DeepSeek's AI breakthrough bypasses industry-standard CUDA, uses assembly-like PTX programming instead
-
[email protected]replied to [email protected] last edited by
It certainly does.
Until last week, you absolutely NEEDED an NVidia GPU equipped with CUDA to run all AI models.
Today, that is simply not true. (watch the video at the end of this comment)I watched this video and my initial reaction to this news was validated and then some: this video made me even more bearish on NVDA.
-
[email protected]replied to [email protected] last edited by
This specific tech is, yes, nvidia dependent. The game changer is that a team was able to beat the big players with less than 10 million dollars. They did it by operating at a low level of nvidia's stack, practically machine code. What this team has done, another could do. Building for AMD GPU ISA would be tough but not impossible.
-
[email protected]replied to [email protected] last edited by
mate, that means they are using PTX directly.

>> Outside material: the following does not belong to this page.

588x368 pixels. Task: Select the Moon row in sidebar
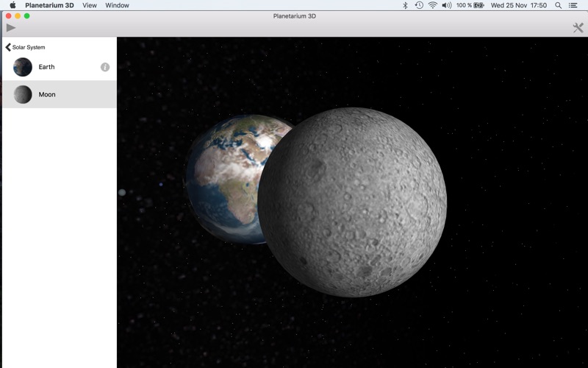60,94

If anything, they are more dependent to NVIDIA and the CUDA platform than anyone else.
-
[email protected]replied to [email protected] last edited by
you absolutely NEEDED an NVidia GPU equipped with CUDA
-
[email protected]replied to [email protected] last edited by
Ahh. Thanks for this insight.
-
[email protected]replied to [email protected] last edited by
Thanks for the corrections.
-
[email protected]replied to [email protected] last edited by
I thought everyone liked to hate on Metal.
-
[email protected]replied to [email protected] last edited by
Itβs written in nvidia instruction set PTX which is part of CUDA ecosystem.

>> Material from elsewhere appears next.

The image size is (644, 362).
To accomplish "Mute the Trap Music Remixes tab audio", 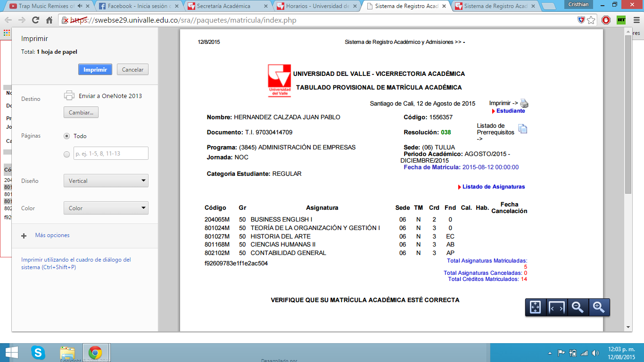I will pyautogui.click(x=80, y=6).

Hardly going to affect nvidia
-
[email protected]replied to [email protected] last edited by
I thought CUDA was NVIDIA-specific too, for a general version you had to use OpenACC or sth.
-
[email protected]replied to [email protected] last edited by
CUDA is NVIDIA proprietary, but may be open to licensing it? I think?
-
[email protected]replied to [email protected] last edited by
The big win I see here is the amount of optimisation they achieved by moving from the high-level CUDA to lower-level PTX. This suggests that developing these models going forward can be made a lot more energy-efficient, something I hope can be extended to their execution as well. As it stands currently, "AI" (read: LLMs and image generation models) consumes way too many resources to be sustainable.
-
[email protected]replied to [email protected] last edited by
It's already happening. This article takes a long look at many of the rising threats to nvidia. Some highlights:
-
Google has been running on their own homemade TPUs (tensor processing units) for years, and say they on the 6th generation of those.
-
Some AI researchers are building an entirely AMD based stack from scratch, essentially writing their own drivers and utilities to make it happen.
-
Cerebras.ai is creating their own AI chips using a unique whole-die system. They make an AI chip the size of entire silicon wafer (30cm square) with 900,000 micro-cores.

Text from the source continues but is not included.